*** Begin section ***

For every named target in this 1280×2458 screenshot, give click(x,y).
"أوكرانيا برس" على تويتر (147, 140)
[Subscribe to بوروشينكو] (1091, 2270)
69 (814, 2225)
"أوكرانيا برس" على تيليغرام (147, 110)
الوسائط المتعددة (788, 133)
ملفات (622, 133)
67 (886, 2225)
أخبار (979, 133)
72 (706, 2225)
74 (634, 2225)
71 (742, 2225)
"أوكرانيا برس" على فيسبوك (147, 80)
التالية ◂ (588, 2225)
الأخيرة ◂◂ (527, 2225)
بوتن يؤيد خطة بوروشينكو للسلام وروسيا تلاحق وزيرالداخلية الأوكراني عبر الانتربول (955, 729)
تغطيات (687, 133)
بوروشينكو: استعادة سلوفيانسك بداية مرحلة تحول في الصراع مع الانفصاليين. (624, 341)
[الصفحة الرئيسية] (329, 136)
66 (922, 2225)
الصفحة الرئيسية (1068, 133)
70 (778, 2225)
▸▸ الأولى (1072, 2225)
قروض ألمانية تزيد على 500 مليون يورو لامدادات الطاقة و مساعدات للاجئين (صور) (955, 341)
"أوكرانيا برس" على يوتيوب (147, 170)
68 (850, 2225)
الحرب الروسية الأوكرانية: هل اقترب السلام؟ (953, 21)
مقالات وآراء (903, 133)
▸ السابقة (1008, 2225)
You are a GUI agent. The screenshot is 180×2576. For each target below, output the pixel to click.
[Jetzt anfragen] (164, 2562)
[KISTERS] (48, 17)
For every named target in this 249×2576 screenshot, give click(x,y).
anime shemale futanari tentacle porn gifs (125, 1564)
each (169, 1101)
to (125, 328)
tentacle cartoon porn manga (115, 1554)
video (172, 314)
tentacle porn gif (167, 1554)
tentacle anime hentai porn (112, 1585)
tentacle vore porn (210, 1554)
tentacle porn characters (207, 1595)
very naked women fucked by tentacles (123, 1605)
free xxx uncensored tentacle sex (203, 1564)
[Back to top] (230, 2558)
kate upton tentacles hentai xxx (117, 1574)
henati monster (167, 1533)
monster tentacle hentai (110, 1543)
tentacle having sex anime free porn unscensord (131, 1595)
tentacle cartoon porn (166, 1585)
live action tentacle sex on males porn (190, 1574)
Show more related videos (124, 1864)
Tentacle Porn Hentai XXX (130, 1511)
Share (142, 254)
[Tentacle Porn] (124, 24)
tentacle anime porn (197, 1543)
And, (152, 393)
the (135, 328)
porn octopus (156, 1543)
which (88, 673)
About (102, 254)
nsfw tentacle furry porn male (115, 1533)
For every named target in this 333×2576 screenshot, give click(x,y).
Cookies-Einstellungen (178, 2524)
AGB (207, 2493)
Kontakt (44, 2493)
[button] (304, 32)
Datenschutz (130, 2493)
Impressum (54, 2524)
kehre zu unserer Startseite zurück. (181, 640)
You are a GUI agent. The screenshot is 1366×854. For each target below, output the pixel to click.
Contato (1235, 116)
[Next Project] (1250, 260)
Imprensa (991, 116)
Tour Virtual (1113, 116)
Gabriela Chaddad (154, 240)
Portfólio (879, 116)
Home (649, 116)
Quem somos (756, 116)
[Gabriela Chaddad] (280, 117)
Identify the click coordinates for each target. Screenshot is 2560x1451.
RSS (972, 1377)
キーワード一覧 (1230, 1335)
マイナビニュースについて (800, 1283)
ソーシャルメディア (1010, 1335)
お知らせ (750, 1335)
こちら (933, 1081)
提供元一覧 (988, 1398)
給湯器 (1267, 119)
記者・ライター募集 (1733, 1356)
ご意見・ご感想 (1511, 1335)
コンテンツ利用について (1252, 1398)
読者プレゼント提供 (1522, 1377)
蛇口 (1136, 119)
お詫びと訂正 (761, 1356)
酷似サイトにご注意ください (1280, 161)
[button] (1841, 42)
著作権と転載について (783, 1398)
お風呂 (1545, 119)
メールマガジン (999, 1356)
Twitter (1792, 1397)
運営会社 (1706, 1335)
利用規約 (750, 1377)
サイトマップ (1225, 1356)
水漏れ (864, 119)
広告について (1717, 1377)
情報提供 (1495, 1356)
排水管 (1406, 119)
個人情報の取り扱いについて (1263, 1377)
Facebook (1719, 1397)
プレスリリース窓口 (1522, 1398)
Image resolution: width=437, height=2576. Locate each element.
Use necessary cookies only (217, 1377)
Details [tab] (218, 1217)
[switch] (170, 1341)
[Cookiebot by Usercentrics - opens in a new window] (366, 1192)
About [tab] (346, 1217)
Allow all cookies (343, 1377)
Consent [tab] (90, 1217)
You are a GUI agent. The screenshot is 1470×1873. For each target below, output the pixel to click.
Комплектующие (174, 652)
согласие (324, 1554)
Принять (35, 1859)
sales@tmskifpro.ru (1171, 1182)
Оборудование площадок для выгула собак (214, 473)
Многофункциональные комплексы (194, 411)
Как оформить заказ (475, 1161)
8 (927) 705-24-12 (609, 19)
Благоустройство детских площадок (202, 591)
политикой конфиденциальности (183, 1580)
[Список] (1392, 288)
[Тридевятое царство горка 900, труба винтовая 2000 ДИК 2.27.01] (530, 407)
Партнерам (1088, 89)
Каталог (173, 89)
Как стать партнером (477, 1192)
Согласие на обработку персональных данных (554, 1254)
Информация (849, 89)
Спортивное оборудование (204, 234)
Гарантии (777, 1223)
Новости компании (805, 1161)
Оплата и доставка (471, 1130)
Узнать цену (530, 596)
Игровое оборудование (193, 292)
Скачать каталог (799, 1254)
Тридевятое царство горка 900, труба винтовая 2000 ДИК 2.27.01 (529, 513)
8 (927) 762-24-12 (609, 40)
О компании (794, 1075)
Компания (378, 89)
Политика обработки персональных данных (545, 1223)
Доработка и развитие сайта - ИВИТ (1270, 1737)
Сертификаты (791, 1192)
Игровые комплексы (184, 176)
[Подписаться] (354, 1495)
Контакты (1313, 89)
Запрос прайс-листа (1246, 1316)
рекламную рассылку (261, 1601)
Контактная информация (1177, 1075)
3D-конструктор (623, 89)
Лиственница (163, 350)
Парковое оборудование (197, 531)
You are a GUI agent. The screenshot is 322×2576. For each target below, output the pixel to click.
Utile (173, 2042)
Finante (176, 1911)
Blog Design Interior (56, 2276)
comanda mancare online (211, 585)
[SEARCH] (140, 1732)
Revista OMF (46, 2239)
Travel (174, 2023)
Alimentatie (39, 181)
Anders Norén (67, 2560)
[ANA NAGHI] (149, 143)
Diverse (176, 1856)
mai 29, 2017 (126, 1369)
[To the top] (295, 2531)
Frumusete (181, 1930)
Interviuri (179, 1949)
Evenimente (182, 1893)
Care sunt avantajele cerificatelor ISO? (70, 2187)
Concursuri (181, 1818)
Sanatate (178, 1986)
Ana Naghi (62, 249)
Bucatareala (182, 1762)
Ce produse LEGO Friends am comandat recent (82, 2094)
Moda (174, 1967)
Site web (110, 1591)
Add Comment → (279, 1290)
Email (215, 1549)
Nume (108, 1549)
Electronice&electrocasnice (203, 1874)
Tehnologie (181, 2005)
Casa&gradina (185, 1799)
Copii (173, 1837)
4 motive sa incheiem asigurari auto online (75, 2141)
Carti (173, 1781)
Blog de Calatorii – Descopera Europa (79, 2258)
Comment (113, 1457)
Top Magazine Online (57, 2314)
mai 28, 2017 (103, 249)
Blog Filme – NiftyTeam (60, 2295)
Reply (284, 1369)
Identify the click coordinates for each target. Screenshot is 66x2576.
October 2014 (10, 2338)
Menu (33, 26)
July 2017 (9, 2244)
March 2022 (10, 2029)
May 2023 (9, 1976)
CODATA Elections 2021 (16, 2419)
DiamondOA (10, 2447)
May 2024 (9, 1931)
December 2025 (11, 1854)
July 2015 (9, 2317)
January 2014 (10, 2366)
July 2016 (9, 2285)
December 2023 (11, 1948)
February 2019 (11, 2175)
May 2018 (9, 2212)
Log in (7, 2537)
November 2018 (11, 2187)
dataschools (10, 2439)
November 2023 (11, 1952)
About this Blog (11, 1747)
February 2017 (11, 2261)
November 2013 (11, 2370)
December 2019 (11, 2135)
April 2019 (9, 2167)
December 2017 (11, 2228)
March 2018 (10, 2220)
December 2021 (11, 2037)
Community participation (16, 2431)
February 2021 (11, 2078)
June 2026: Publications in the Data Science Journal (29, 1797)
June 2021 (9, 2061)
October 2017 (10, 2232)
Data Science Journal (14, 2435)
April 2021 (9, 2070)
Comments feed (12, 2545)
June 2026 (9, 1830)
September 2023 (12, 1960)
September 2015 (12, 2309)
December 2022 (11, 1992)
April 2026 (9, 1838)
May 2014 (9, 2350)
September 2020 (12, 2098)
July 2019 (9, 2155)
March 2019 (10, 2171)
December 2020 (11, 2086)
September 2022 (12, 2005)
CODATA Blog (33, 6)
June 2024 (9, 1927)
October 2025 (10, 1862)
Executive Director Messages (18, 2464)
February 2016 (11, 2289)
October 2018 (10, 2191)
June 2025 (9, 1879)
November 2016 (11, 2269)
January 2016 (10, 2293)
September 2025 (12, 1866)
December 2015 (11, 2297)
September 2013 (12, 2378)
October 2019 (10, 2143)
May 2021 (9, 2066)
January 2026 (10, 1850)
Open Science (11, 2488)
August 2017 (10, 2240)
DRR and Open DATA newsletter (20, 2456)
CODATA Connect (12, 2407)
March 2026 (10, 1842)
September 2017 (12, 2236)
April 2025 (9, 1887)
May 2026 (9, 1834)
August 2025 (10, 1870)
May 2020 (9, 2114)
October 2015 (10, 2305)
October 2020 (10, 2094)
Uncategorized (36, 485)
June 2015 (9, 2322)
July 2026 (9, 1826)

*** End section ***

**Problem to work on**
Repeat exactly the lines above from the one with "anime shemale futanari" up to and including the one with "tentacle vore porn (210, 1554)". No other line belongs in the reply.

**Task output**
anime shemale futanari tentacle porn gifs (125, 1564)
each (169, 1101)
to (125, 328)
tentacle cartoon porn manga (115, 1554)
video (172, 314)
tentacle porn gif (167, 1554)
tentacle anime hentai porn (112, 1585)
tentacle vore porn (210, 1554)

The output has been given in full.